-2

Can you please help me with some code? I need to make it as fast as possible (within two days :/ ), but I have some trouble making it. It is pretty simple, but I cannot catch my mistake in it.

I have a little problem looping over the csv file. I have a csv table and I need to go through all of the values in it and extract in separate lists the name of the column and the name of the row (which correspond to this value).

So in the very end I need to have 3 lists, which contain the same number of objects, because then I will need to make a graph using them.

My main goal is to graph the data.
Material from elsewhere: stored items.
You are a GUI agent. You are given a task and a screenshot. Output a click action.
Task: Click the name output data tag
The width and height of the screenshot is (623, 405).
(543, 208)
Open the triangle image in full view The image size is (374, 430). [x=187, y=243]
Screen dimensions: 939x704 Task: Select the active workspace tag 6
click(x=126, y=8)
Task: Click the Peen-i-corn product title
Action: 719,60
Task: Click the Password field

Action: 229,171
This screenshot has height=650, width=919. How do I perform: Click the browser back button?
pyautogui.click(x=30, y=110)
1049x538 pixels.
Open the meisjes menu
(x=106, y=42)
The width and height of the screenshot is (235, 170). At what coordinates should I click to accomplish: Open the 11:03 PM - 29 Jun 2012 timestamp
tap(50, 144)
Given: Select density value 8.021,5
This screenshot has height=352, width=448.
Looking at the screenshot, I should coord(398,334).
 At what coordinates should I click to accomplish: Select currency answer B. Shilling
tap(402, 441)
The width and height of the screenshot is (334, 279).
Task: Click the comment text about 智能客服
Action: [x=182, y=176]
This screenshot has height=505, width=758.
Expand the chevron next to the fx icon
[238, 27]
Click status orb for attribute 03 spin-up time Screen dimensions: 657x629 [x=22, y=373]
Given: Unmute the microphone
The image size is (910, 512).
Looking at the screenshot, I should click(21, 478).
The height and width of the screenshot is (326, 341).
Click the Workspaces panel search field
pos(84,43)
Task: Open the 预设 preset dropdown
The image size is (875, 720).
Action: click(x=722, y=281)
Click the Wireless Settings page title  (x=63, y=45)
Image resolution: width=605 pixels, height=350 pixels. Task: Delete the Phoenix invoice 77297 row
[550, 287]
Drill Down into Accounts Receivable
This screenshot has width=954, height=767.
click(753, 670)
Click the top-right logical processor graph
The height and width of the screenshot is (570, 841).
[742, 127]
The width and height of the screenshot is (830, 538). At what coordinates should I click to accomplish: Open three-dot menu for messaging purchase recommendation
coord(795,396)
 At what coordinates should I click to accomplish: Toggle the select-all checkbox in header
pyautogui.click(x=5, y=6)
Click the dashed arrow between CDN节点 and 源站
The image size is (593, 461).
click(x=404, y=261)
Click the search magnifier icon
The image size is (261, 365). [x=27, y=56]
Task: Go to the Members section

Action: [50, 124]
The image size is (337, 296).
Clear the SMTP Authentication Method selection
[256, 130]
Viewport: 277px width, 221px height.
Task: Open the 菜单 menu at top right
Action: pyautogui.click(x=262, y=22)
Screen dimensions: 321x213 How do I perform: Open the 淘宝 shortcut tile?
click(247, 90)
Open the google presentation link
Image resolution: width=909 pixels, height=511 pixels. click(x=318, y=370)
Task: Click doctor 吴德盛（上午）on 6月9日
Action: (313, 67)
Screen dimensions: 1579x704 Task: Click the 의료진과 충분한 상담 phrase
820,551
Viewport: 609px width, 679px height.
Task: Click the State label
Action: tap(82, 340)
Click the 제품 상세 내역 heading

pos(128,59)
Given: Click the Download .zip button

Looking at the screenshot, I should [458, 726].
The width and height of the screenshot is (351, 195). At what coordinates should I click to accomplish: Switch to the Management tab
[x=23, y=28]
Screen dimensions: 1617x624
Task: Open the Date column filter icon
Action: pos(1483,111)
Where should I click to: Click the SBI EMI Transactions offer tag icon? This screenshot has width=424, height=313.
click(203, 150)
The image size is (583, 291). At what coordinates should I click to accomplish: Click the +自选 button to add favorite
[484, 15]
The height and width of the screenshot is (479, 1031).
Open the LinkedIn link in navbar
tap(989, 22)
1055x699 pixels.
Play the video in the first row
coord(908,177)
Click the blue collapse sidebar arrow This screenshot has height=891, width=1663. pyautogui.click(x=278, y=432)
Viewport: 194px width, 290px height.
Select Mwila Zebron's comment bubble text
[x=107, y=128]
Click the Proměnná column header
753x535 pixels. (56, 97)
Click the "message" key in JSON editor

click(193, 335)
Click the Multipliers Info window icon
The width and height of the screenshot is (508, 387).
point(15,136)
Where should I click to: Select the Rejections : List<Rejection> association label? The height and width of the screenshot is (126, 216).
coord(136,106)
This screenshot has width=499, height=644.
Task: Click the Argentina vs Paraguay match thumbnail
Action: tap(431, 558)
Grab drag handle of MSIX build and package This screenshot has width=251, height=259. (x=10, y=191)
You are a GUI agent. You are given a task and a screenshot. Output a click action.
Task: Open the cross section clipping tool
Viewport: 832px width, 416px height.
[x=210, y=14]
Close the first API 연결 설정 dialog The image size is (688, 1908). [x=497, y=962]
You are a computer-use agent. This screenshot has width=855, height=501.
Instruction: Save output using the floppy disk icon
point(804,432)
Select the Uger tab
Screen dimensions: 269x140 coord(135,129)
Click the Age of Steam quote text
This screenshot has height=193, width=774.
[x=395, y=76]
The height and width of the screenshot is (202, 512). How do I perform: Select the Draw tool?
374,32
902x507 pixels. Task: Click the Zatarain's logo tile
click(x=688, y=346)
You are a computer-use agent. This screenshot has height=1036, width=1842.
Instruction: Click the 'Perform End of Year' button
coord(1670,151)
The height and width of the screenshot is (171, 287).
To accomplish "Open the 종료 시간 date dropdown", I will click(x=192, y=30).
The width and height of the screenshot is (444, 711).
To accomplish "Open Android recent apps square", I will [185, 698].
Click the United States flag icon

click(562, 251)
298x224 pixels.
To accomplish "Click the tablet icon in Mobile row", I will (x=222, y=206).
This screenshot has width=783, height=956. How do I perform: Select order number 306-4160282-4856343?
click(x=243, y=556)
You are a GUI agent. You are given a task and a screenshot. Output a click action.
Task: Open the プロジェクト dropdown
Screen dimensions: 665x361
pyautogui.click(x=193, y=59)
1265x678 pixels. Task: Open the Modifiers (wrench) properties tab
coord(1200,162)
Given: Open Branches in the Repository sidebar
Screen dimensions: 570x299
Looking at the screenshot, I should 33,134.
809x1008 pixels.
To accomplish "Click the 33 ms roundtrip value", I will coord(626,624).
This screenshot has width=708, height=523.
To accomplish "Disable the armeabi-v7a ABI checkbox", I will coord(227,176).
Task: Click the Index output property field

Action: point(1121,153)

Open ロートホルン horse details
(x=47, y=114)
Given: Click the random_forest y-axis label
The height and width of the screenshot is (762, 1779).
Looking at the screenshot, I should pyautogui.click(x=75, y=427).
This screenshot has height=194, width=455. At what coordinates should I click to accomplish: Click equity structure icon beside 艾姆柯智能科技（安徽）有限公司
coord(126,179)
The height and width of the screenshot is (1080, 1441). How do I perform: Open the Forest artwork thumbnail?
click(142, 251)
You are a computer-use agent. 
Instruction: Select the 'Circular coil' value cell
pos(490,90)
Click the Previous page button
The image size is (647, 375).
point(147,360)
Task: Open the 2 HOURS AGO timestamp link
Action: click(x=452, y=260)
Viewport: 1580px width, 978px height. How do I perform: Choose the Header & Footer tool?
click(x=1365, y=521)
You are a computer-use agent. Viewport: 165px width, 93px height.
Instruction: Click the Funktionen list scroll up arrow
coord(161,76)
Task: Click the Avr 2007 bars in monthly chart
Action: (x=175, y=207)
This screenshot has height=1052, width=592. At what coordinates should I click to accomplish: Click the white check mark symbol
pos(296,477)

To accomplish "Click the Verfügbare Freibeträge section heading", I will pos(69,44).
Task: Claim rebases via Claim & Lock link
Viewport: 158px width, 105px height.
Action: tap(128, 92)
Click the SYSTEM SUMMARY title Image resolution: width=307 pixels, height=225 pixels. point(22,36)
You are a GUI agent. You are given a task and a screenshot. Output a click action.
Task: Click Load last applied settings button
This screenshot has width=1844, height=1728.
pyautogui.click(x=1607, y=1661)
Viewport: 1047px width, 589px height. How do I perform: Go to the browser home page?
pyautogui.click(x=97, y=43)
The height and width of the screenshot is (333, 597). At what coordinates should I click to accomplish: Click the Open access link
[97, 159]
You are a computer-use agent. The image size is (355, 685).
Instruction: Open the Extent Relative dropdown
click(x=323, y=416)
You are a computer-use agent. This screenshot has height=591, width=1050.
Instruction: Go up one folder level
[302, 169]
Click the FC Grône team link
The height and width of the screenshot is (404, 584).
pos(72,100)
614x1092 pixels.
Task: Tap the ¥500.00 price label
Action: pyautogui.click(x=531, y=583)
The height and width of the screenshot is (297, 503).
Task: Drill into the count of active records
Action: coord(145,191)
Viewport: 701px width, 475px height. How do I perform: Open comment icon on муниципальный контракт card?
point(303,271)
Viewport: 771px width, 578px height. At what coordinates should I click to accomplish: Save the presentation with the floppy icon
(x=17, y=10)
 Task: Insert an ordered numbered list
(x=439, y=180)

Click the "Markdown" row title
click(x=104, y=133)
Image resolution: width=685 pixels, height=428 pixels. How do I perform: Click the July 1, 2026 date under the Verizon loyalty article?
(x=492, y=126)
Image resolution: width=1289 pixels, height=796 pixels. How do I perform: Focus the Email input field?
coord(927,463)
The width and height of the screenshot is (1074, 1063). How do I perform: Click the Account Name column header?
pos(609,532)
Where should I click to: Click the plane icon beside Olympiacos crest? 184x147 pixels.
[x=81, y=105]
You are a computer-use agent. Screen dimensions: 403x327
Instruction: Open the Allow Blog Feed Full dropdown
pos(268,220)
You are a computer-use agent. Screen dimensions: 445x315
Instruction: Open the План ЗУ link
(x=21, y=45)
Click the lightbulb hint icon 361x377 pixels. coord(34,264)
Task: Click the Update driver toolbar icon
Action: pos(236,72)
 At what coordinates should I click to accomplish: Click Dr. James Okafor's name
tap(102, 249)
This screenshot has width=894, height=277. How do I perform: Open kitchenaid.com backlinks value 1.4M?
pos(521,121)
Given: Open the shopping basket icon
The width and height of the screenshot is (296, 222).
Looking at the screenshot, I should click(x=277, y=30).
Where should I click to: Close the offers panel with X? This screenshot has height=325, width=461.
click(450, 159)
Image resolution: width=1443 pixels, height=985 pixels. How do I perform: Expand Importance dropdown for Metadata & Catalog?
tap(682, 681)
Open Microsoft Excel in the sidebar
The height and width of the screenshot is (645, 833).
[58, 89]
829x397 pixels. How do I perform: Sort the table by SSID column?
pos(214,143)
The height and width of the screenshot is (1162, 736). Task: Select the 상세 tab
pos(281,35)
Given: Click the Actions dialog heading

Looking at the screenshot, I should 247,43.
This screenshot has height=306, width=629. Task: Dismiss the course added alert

If you see any other ways to graph given table, can you please let me know.

When I tried to loop over the file, I get the message:

ValueError: too many values to unpack (expected 2)

Here is the code:

import pandas as pd
df = pd.DataFrame({'0.05 ml : 25 ml': {'7th generation': 0,  'Dawn Ultra': 0,  'Mrs Meyers': 1,  'Ultra Palmolive': 0}, '0.05 ml : 37.5 ml': {'7th generation': 0,  'Dawn Ultra': 3,  'Mrs Meyers': 0,  'Ultra Palmolive': 0}, '0.05 ml : 50 ml': {'7th generation': 0,  'Dawn Ultra': 0,  'Mrs Meyers': 0,  'Ultra Palmolive': 0}, '0.05 ml : 62.5 ml': {'7th generation': 0,  'Dawn Ultra': 0,  'Mrs Meyers': 4,  'Ultra Palmolive': 1}, '0.05 ml : 75 ml': {'7th generation': 0,  'Dawn Ultra': 1,  'Mrs Meyers': 1,  'Ultra Palmolive': 6}})
df.head()

detergent = []
concentration = []
num_colon = []
for (x, y) in df:
    loc = df.iloc[x, y]
    detergent.append(loc.index.values)
    concentration.append(loc.columns.values)
    num_colon.append(loc.values)
print(concentration)
print(detergent)
print(num_colon)

Output:

ValueError: too many values to unpack (expected 2)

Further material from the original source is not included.